Rent Growth: Annualized rent growth is now expected to reach 1% by late 2026 and 1.5% by mid-2027, a more optimistic projection than previous versions.

Drivers of the Brighter Outlook

The improved performance is attributed to:

Strong Leasing Activity: The third quarter was characterized by robust leasing, paced once again by increased office demand in Manhattan, where financial services firms are among those still hiring and office attendance has rebounded well above the national average.

Anticipation of Higher Attendance: Many occupiers are committing to additional space based on expectations of higher employee office attendance, which is expected to boost absorption for several more quarters.

Limited New Supply: A generationally low amount of new office supply is expected, which will help the backfilling of existing buildings bring vacancy down faster.

Long-Term Challenges and Downside Risks

Despite the improved short-term outlook, significant challenges and risks remain:

Downside Risks: Short-term risks include persistent inflation, volatile trade policy, and recent preliminary revisions suggesting a weaker job market than initially reported, especially in knowledge industries.
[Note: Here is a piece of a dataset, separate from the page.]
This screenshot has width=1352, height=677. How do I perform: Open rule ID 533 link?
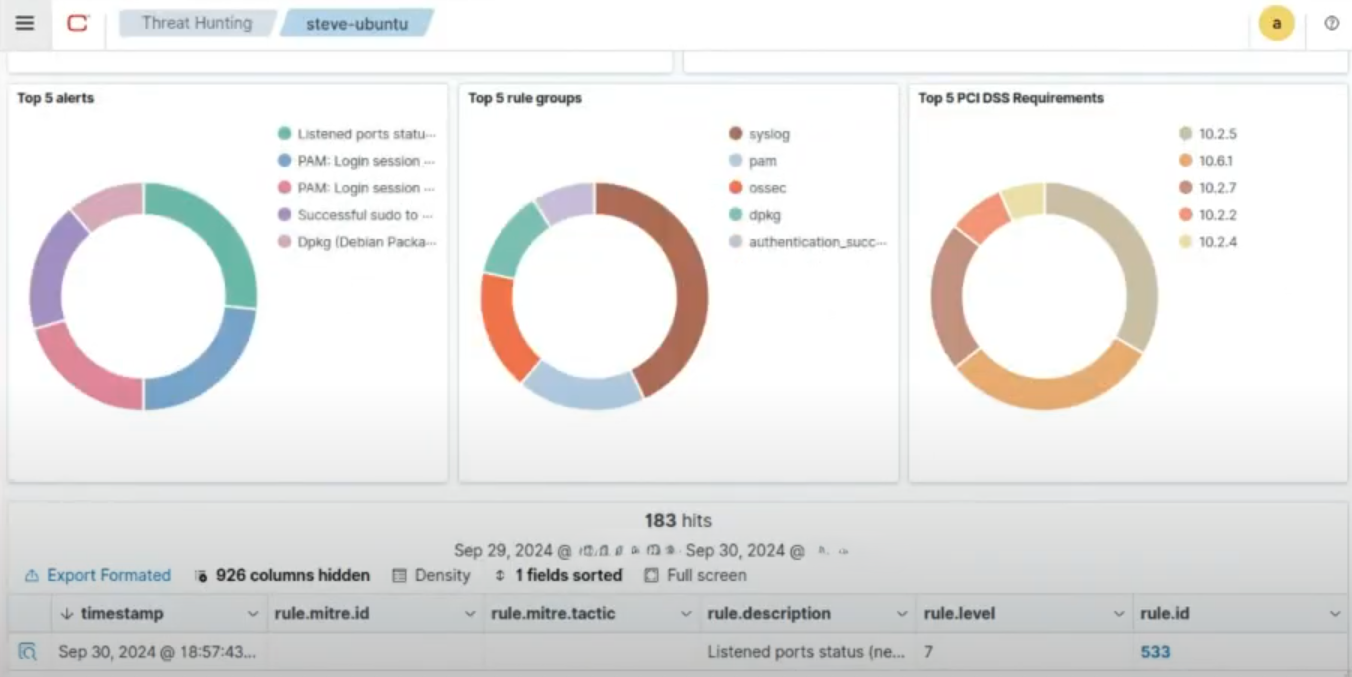tap(1155, 652)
Local issues, such as the languishing entertainment industry in Los Angeles and reduced federal employment in Washington, D.C., are also limiting recovery in certain markets.
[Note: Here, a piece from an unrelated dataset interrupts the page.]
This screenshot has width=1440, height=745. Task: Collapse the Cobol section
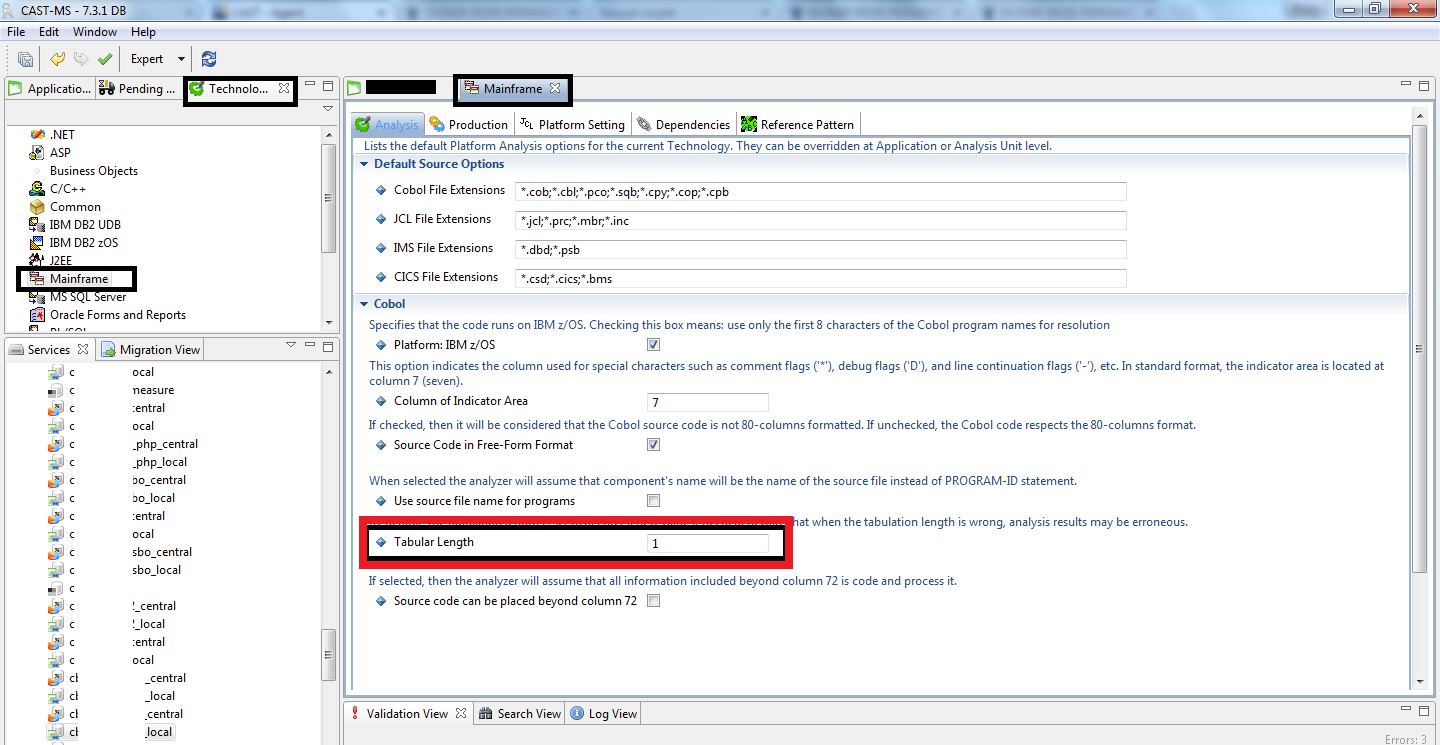tap(363, 304)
Structural Vacancy: In the long term, the outlook anticipates lower per-employee office space needs compared to pre-2020. As a result, office vacancy is expected to be structurally higher, remaining above 13.5% through the end of the decade (a full percentage point above the peak after the Great Recession).

Investment Appeal: The concentration of vacancy in non-competitive buildings, combined with limited new supply, is expected to support income and price growth for desirable buildings, which should help restore the attractiveness of office as an investible asset class.